WHAT YOU WILL DO |
In the entries that follow, the lines from the one with "[Ga naar de laatste pagina.] (70, 1756)" through the one with "Compudeals Folder Tmedia Februari" are the ones to write out, exactly and with both ends included. Nothing else should appear.

MATERIAL SHOWN |
________________

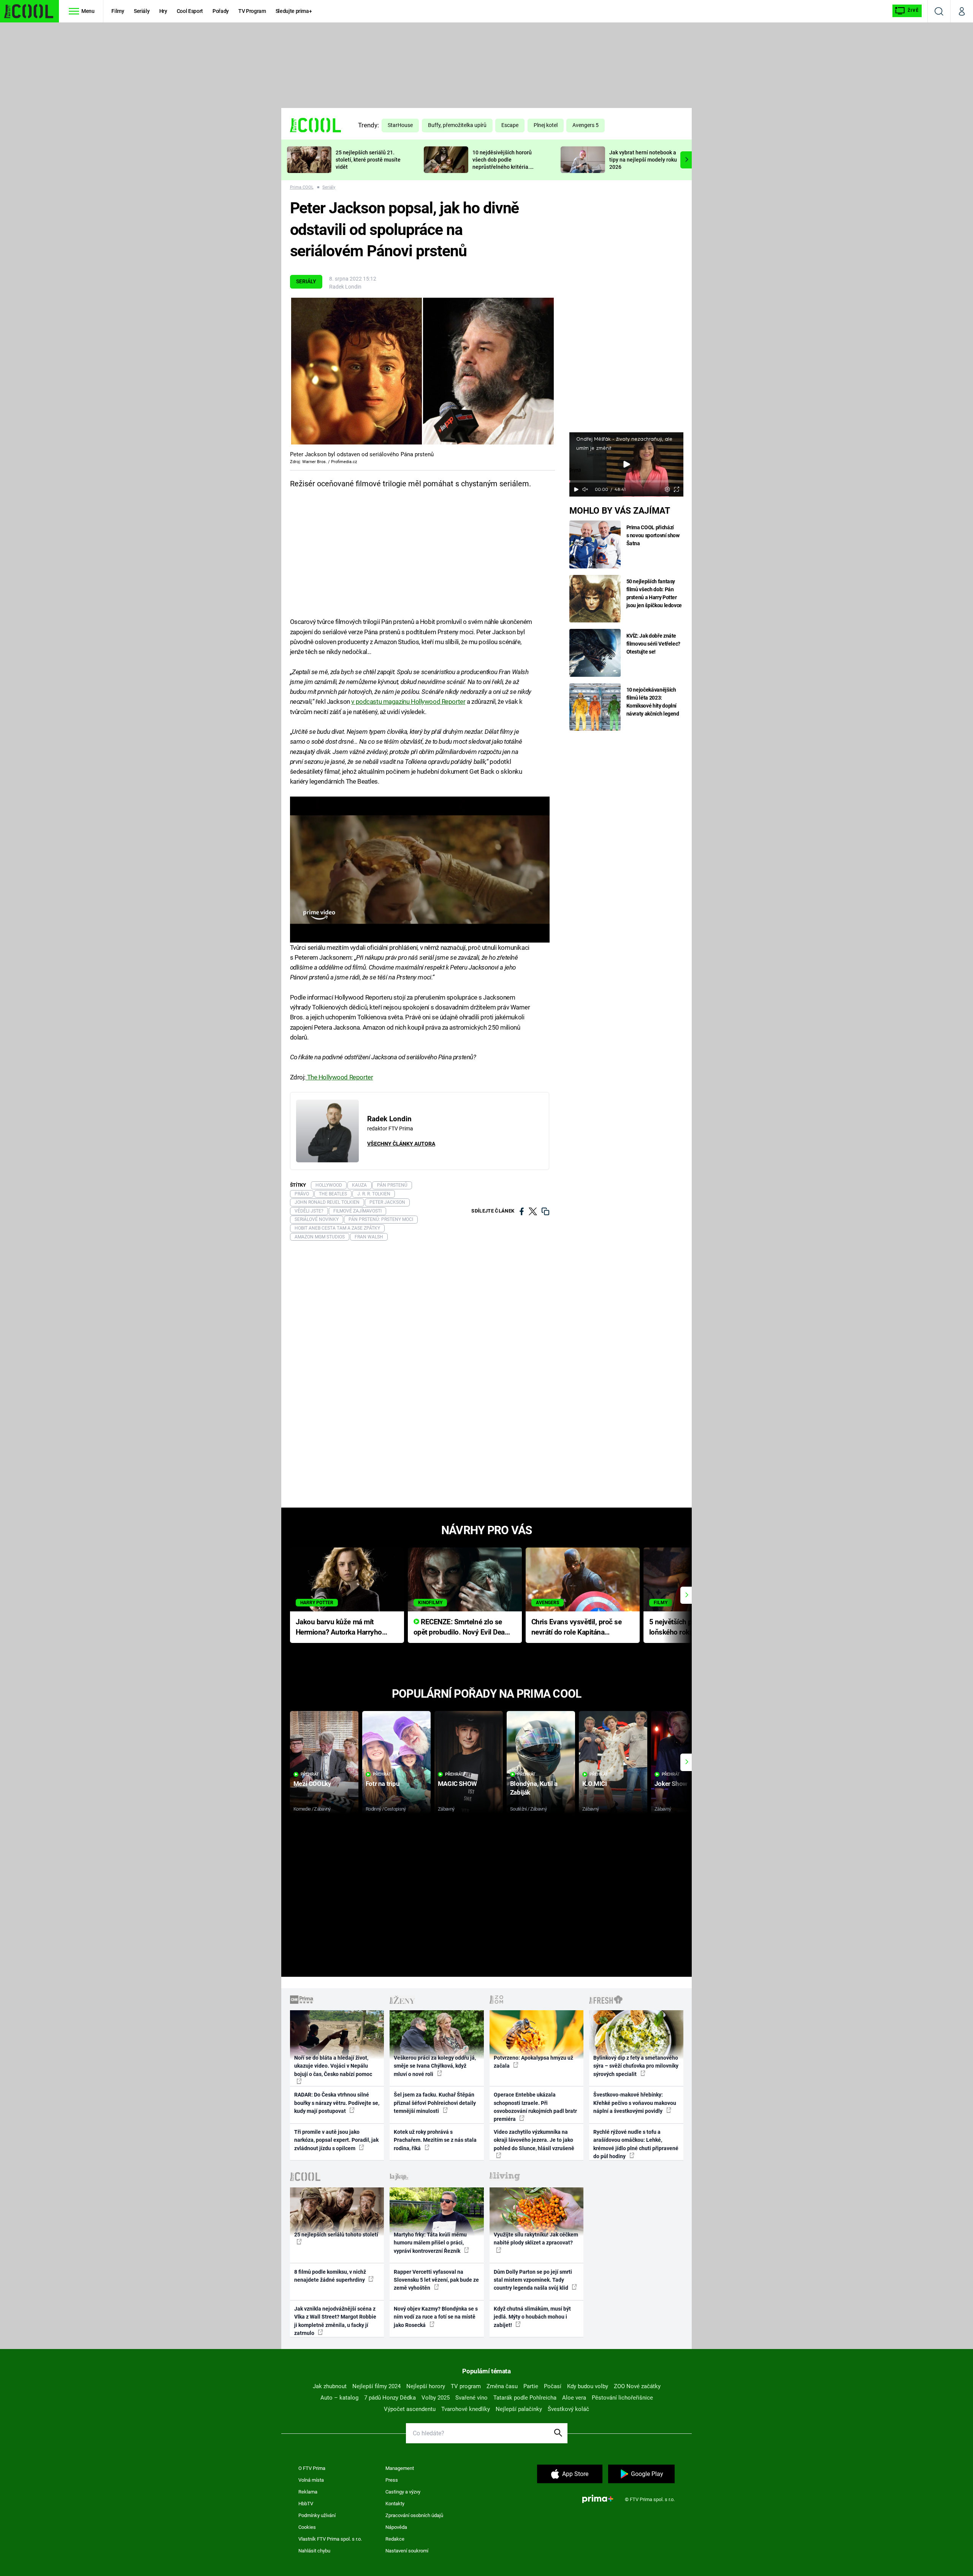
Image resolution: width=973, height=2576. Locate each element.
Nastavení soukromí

________________

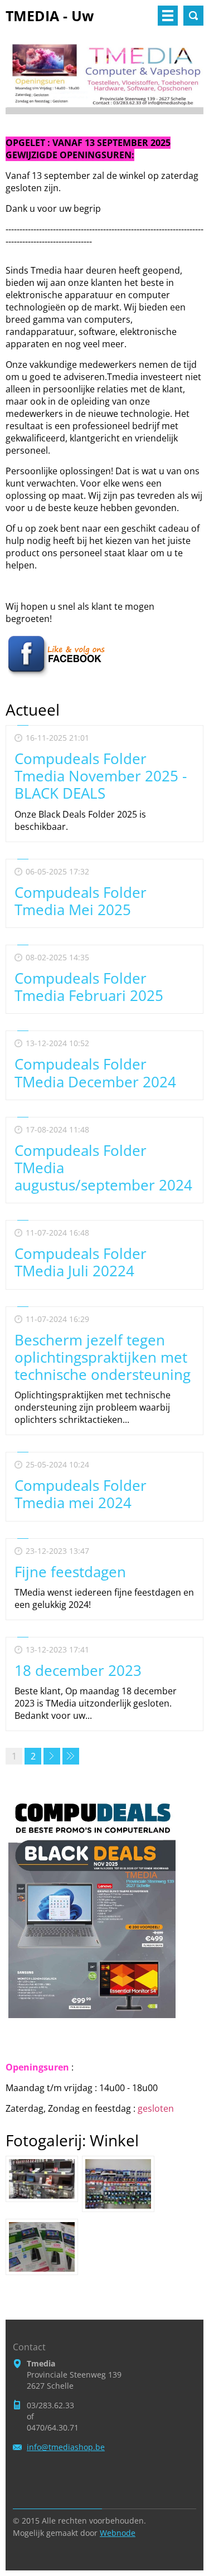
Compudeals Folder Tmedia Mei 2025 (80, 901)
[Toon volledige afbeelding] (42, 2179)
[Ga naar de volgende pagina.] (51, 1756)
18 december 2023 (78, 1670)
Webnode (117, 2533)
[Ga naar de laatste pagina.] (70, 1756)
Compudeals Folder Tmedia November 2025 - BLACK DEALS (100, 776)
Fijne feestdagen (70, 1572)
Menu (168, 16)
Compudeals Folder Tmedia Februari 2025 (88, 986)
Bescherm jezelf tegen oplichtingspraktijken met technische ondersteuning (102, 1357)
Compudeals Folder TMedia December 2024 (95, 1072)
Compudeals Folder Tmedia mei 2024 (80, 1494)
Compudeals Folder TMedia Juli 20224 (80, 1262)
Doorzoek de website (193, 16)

________________

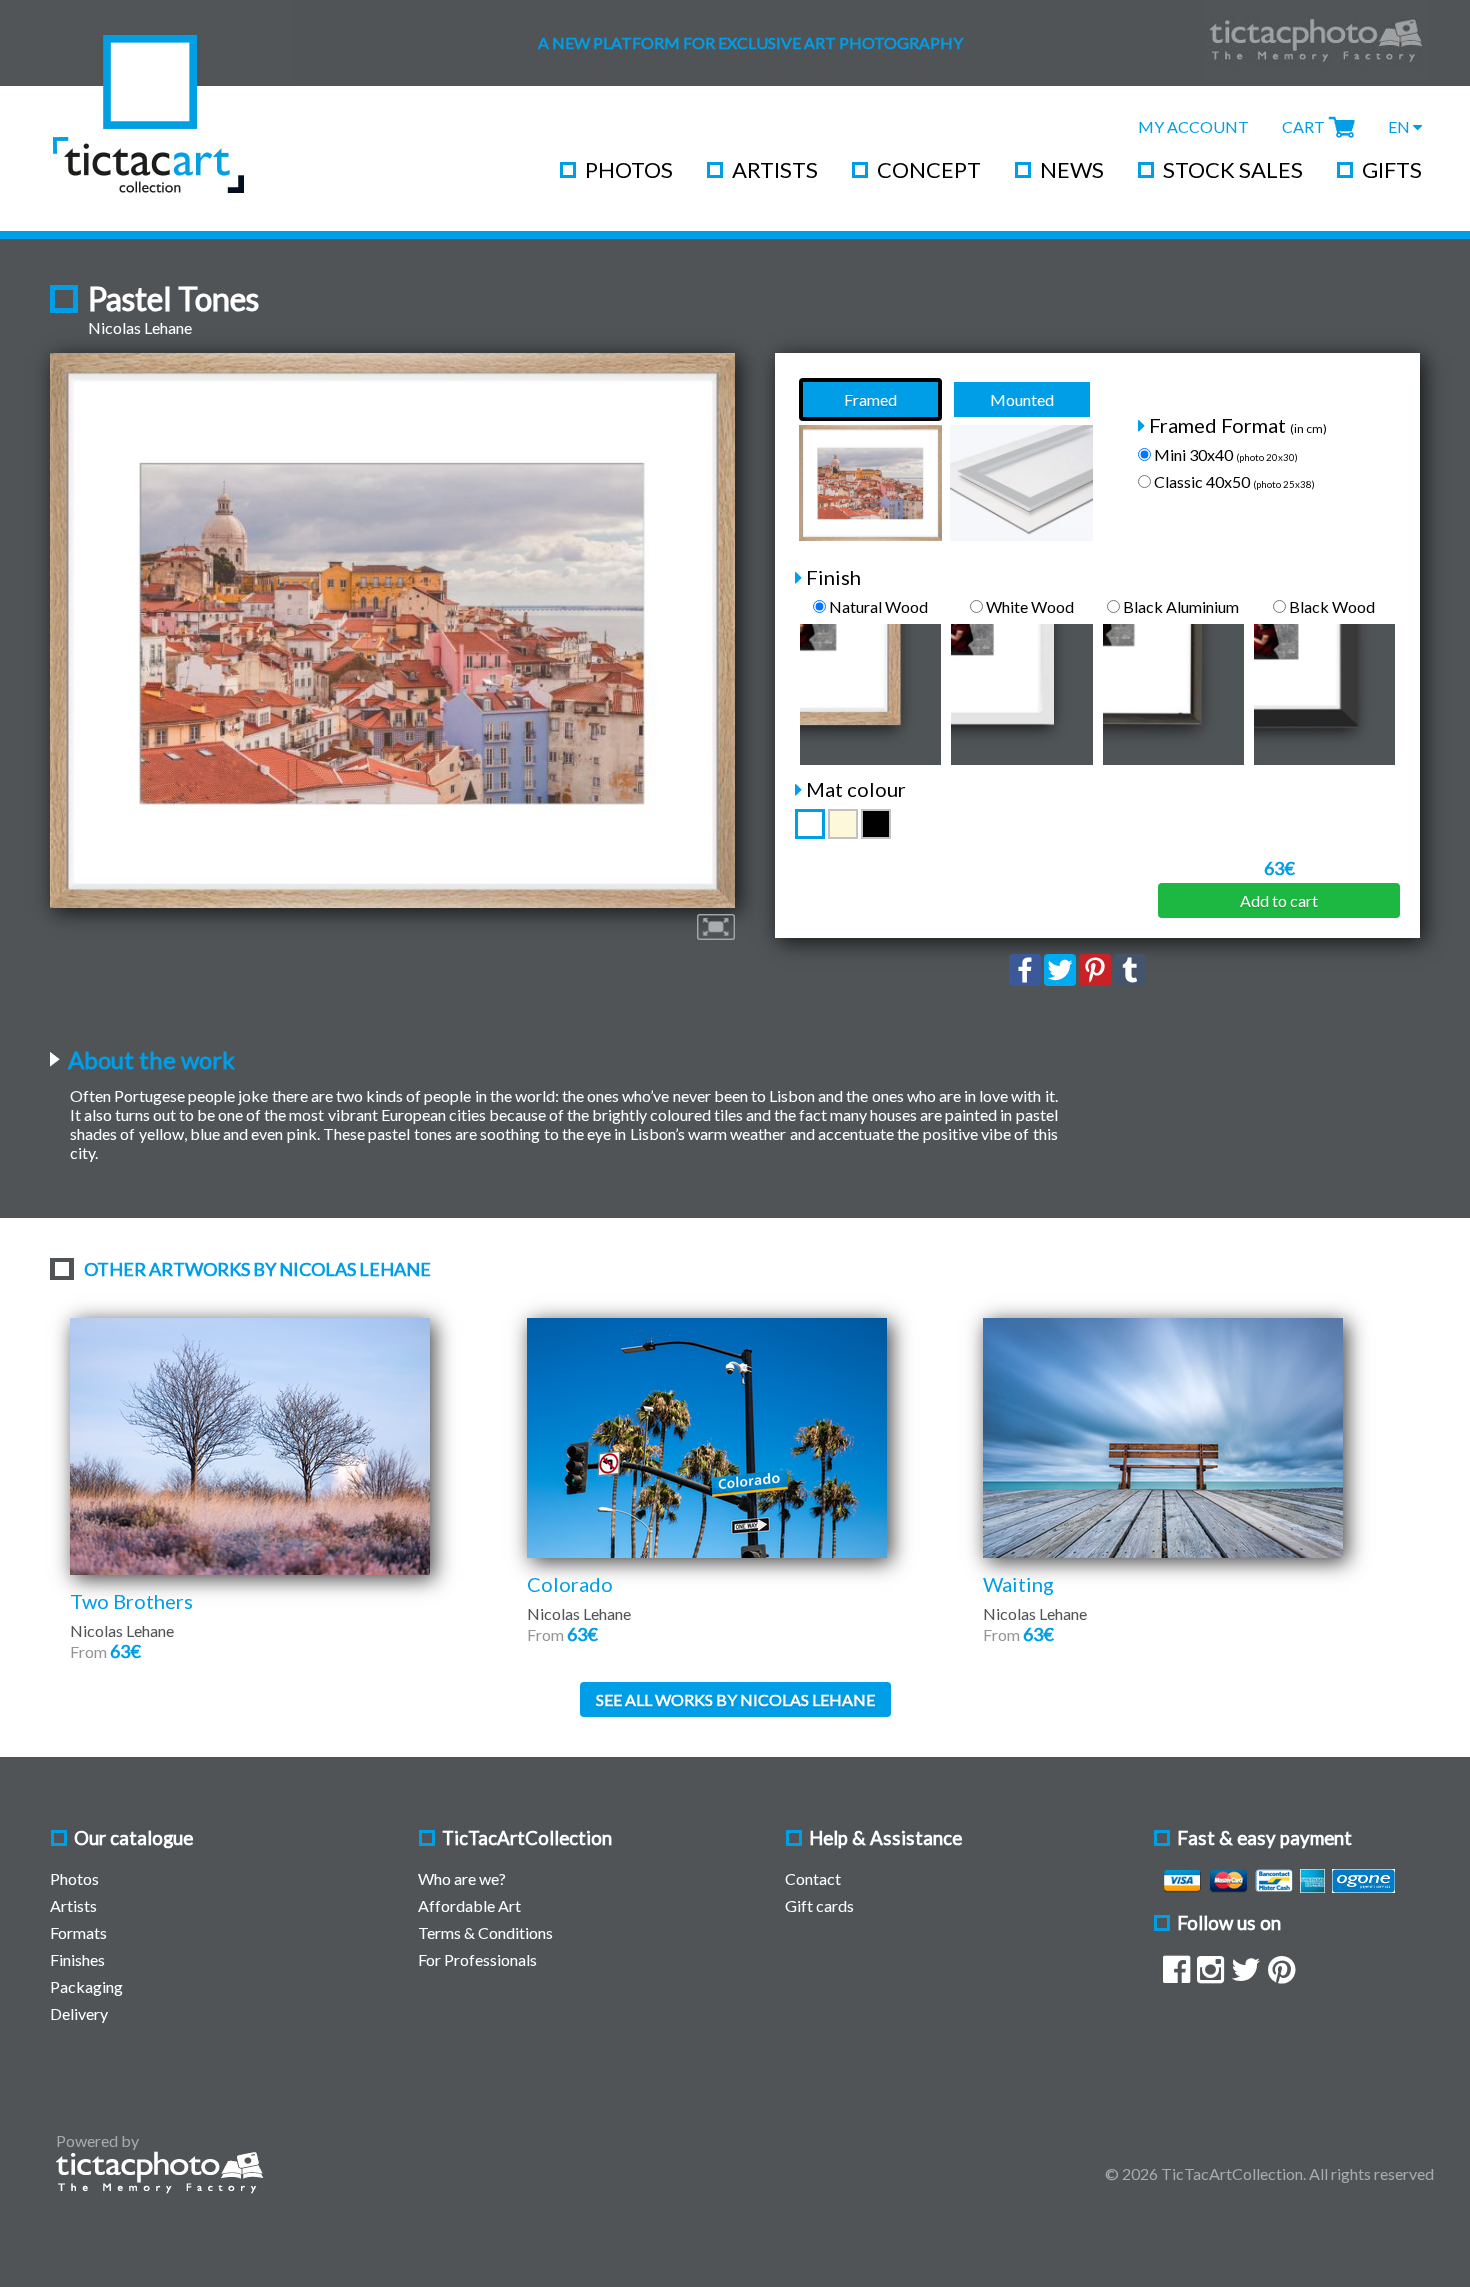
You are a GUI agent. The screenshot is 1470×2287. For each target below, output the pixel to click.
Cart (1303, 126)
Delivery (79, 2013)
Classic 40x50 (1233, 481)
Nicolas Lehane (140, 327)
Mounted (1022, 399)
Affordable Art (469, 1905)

________________

RESPONSE |
[Ga naar de laatste pagina.] (70, 1756)
Compudeals Folder Tmedia November 2025 - BLACK DEALS (100, 776)
Fijne feestdagen (70, 1572)
Menu (168, 16)
Compudeals Folder Tmedia Februari 2025 (88, 986)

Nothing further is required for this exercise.